Blomidon Estate Winery: It is located right on Minas Basin with an absolutely beautiful view. I’ve tasted their sparkling wine made with L’Acadie Blanc, called Cuvée L’Acadie, very good company of local seafood with its light and crisp body. My fav wine of this winery is their Unoaked Chardonnay, they made a great job to reveal the primary aromas of this elegant grape variety.

Luckett Vineyards: This winery is owned by Pete Luckett, a famous person for food and wine sector of Maritimes, originally from England. That’s why you can find a red telephone box in the middle of the vineyard, and it’s possible to make calls to all North America for free. Moreover, there is a restaurant and a small shop for deli products in the facility, absolutely worth to visit.

L’Acadie Vineyards: It’s famous with its traditional method sparkling wines. One of my favourite Nova Scotia sparkling wines is their Prestige Brut 2010. I Liked it so much that it actually made me write the article called “Learning from a Variety” back in May, you can read it for further information about this wine and L’Acadie blanc variety in general.
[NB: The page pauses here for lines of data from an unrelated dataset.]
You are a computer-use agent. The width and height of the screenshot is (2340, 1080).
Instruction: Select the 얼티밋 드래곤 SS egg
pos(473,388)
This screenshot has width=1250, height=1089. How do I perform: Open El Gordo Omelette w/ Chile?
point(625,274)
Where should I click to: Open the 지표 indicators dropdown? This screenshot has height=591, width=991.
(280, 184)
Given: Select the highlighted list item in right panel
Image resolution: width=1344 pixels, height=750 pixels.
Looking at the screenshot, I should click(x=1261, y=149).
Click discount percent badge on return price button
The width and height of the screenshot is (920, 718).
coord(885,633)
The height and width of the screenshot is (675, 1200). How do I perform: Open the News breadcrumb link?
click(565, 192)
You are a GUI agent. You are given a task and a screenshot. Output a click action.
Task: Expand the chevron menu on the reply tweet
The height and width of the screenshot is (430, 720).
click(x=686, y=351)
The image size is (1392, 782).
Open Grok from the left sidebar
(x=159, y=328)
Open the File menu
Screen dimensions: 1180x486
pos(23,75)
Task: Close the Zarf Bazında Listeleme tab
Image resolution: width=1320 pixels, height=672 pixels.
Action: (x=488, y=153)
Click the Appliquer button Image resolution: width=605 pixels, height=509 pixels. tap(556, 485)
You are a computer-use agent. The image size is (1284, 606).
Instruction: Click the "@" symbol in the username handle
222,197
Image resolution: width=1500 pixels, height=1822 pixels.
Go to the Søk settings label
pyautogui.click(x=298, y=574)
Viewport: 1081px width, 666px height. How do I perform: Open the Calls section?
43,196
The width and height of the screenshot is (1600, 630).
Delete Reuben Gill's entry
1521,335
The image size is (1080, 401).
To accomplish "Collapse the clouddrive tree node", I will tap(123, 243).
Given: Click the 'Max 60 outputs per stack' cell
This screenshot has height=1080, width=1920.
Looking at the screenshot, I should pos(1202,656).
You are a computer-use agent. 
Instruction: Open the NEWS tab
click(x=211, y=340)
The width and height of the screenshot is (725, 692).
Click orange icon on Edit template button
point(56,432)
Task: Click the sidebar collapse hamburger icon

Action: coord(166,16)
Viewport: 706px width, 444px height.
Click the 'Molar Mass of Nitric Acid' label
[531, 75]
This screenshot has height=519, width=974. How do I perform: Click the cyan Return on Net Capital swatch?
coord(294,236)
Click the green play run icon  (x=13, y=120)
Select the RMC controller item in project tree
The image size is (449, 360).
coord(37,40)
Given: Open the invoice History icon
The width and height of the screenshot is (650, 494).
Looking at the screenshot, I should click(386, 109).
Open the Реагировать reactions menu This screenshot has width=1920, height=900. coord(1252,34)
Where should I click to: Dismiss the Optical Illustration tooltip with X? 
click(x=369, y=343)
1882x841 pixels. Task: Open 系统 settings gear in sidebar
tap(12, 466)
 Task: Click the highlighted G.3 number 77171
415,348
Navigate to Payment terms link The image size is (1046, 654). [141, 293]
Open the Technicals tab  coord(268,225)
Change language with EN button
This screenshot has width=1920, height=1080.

Benjamin Bridge: It’s an internationally recognised winery, well-known with their quality sparkling wines. In their non-vintage and brut sparkling wines, they use both Vitis Vinifera and hybrids, while in their latest vintages of Brut Reserve (2010 and 2011), they keep it classic with Chardonnay and Pinot Noir. It’s a very good example of respecting the region with the local varities as well as showing the potential for the world-wide known varietals.

Grapes that Opened my Mind

I was lucky enough to attend some frequently held tastings to know all the wines that are produced locally. I’ve tasted many wines from Vitis Vinifera as well as many from hybrids. One very important thing that I’ve learned this year from Nova Scotia is to give some space in my glass to wines made of hybrid grapes, which I didn’t know before.  That definitely opened a new page on my tasting experiences so far. For more information about hybrid grapes, you can read my article called “Veraison in Nova Scotia“.

Nova Scotia Cuisine

Of course, Nova Scotia wines are to be paired with the local food. Nova Scotia is a very good place to enjoy the seafood. Lobsters, scallops, oysters, salmon… They are all abundant and delicious. Another very delicious food is the locally grown fruits and vegetables. There are farmers’ markets in many different places where you can buy them seasonally, and you can even pick as much as you need right from the farm: apple, blueberry, corn, pumpkin, squash, potato, kale…

Full of Events

Throughout the year, there were many different wine and food related events that are frequently held in Halifax, as well as in the valley. Last year, I was able to attend couple of them, including:

  • Nova Scotia Ice Wine Festival, where I’ve tasted many local wines, not only ice wine. They’ve also served some appetizers and oysters to pair with the wines. 
  • 12 Tides, where I had the chance to taste all the 12 Tidal Bays produced in Nova Scotia in 2016 and paired them with dishes prepared by local restaurants.
  • Halifax Oyster Fest, where I’ve tasted many different varieties of oysters grown in Atlantic Canada and surprised by how all the oysters have different taste and texture depending their variety and terroir, just like wine.

Nature is Calling

There are many breathtaking landscapes, beaches and hiking trails that one has to experience in Nova Scotia, also some one-of-its-kind experiences such as seeing the world’s highest tides in The Bay of Fundy. I had chance to go around and visit many of the places such as Blomidon Provincial Park, Miner’s Marsh, Lunenburg, Mahone bay, Carter’s beach, Cape Split, Hall’s Harbour Lobster Pound… (I probably have to write another article to introduce each of them with more details.) Of course everywhere I go, I go with my glass of wine to be enjoyed.

All in all, wine lovers, this is the lovely wine region of Canada that I’ve been living and I suggest everyone to come to discover the taste of a Maritime Province. And don’t forget to say me hi on your way to the Annapolis valley!